"The Supreme Court is finally, after a long time, starting to mark out the red lines that Israel cannot cross, even when fighting terrorism," said Moshe Negbi, a prominent legal commentator. "In this case, what they are saying is, no longer will they be able to kidnap people and keep them hostage."
Israeli Prime Minister Ehud Barak, who also serves as defense minister, said he respected the court's decision and would act accordingly.
The Lebanese prisoners, some of whom were teenagers at the time they were picked up in 1986, have been held in Ayalon Prison in Ramleh, near the Tel Aviv airport, in the hope that they could be exchanged for information about missing airman Ron Arad.

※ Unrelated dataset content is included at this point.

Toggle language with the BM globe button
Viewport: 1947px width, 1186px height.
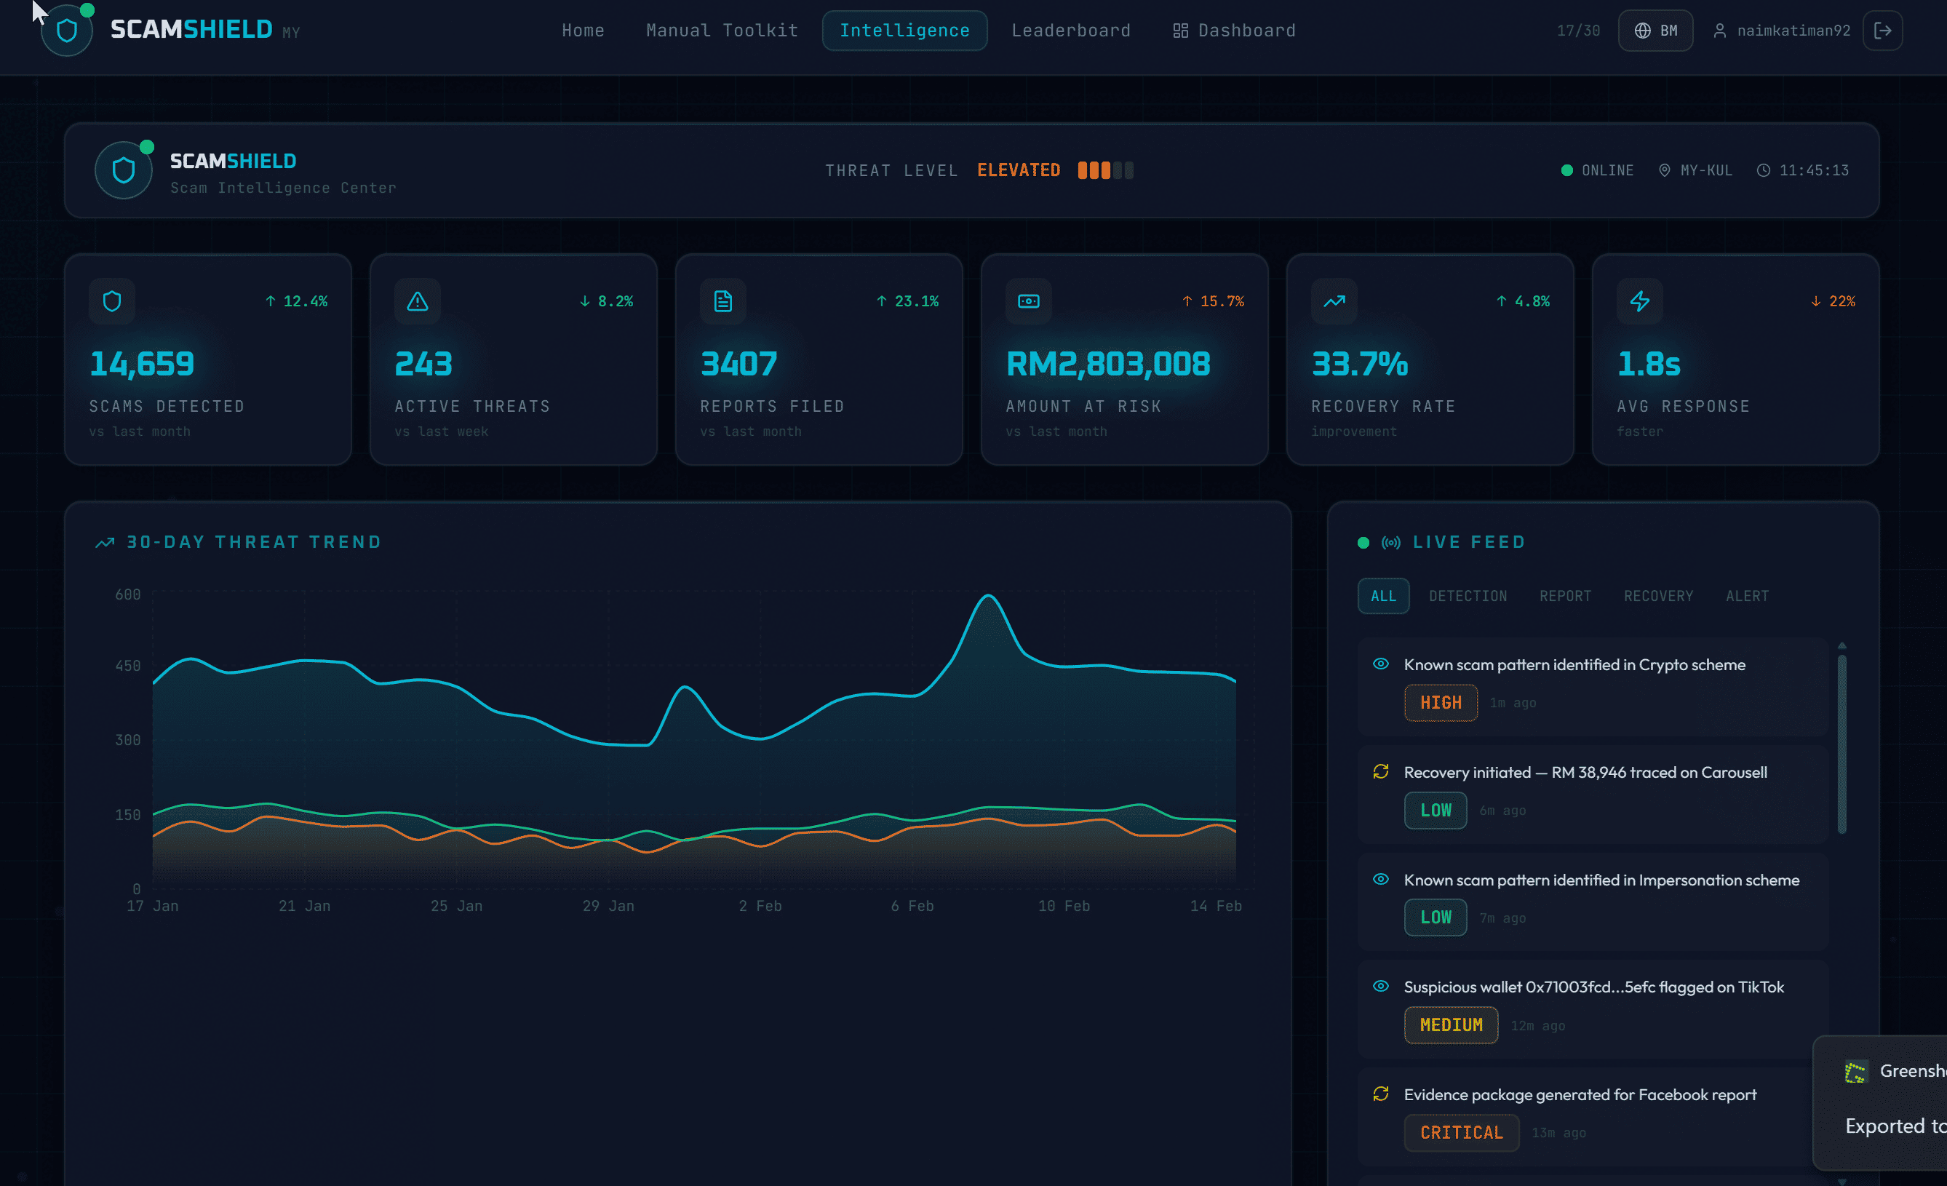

The air force navigator parachuted safely out of a plane that malfunctioned during a bombing raid over Lebanon in October 1986 but was captured by Amal, a Shiite Muslim militia, and later disappeared.
Because of lobbying by Arad's family, his case has become a cause celebre here. The Israeli government has acknowledged that some of the Lebanese prisoners were being held primarily for the purpose of exacting information about Arad.
"The Supreme Court abandoned and betrayed Ron today," Arad's mother, Batia, told Israeli radio.
The prisoners' case has been cloaked in secrecy, and yesterday's 6-3 ruling came in a closed courtroom. Afterward, the Supreme Court released a terse statement saying that the Israeli Defense Ministry was not authorized "to hold individuals in administrative detention in instances where that individual does not pose a threat to the security of the state of Israel."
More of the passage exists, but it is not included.